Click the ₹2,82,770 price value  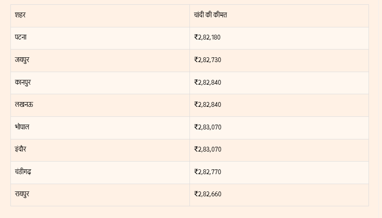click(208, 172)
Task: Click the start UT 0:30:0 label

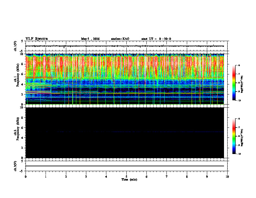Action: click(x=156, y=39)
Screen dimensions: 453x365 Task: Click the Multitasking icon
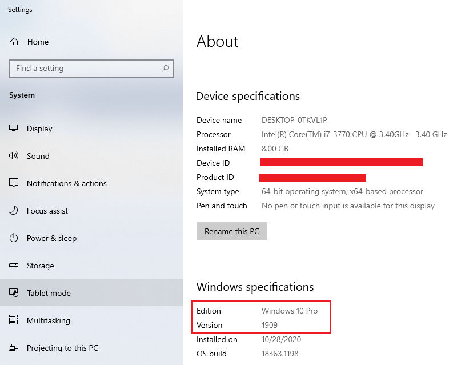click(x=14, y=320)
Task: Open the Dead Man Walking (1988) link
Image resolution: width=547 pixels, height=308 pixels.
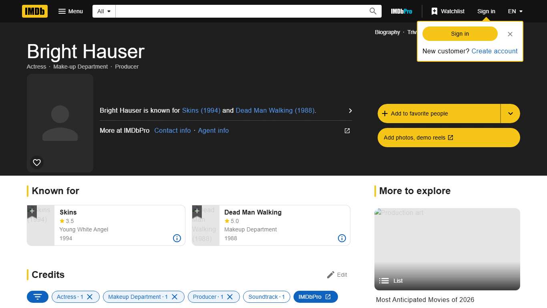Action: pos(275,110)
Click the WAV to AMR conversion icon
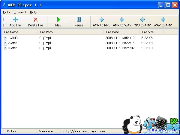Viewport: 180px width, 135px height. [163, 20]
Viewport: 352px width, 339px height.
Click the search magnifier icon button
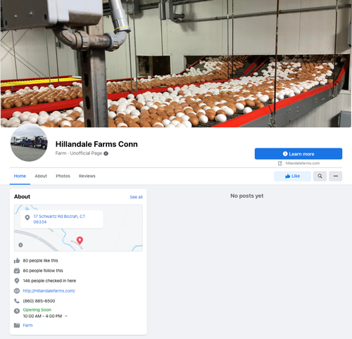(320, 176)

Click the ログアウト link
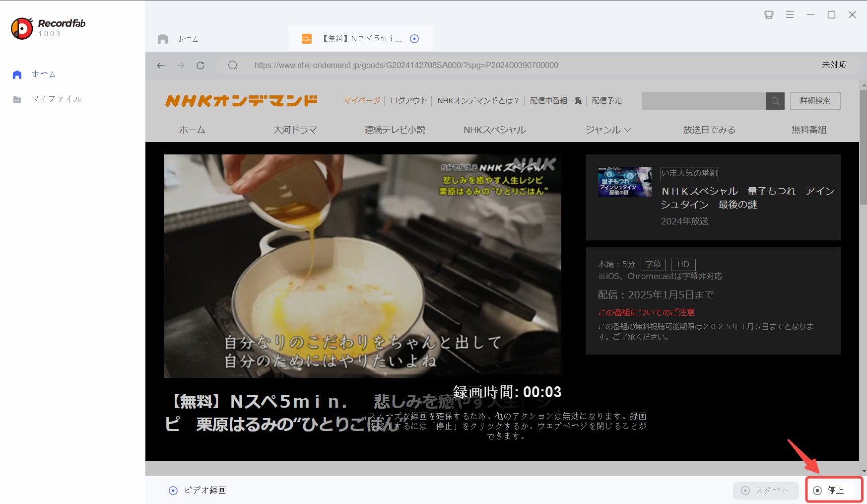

● **WHAT IS REQUIRED**: From the line with "Image resolution: width=547" down to the last line of the entries above, set down every line exactly, apart from the pictures.

● **REPLY TO THE TASK**:
Image resolution: width=547 pixels, height=308 pixels.
Action: pos(275,110)
Click the WAV to AMR conversion icon
Viewport: 180px width, 135px height. [163, 20]
Viewport: 352px width, 339px height.
Click the search magnifier icon button
(320, 176)

Click the ログアウト link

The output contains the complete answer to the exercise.